Due to his fine record as a research worker, Giovanni was made Director of the Johannesburg Abattoir. Thereafter he was one of the foremost knowledgeable researchers into the tuberculosis desease still plaguing many in Africa today. His research was conducted at the King George the 5th Hospital in Durban. During 1933, Giovanni collected specimens in the Sterkfontein Caves, which were submitted to the Imperial Institute of Entomology for identification. On 21 June 1933 the Institute reported that the “Dipteran Flies” submitted belonged to two species of “Streblidae” 1. Nycteribosca Africana, walk, and 2. Raymondia Planiceps. The latter was new to the British Museum. Of the first mentioned specimen, the Museum had only previously received two specimens.

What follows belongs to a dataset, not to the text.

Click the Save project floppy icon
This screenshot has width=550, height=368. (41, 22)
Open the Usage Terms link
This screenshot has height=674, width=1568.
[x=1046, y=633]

Giovanni Martinaglia passed away in Johannesburg on 10 May 1967, one day before his 78th birthday.
Walking towards the caves (The Heritage Portal)
André Martinaglia is an Amateur Researcher, Geneaologist and Historian. He was born in Johannesburg and has served the Italian and South African Communities for many years. He is well known in Namibia for his historical studies and for his service to members of the Swakopmund Scientific Society and the community in general. In addition to this he is known for his international Waldensian Community Studies in South Africsa, Italy, France, Germany, USA and South America. He was awarded the ''Cavaliere'' Knighthood Award in Cape Town, by the Italian Government in 2007.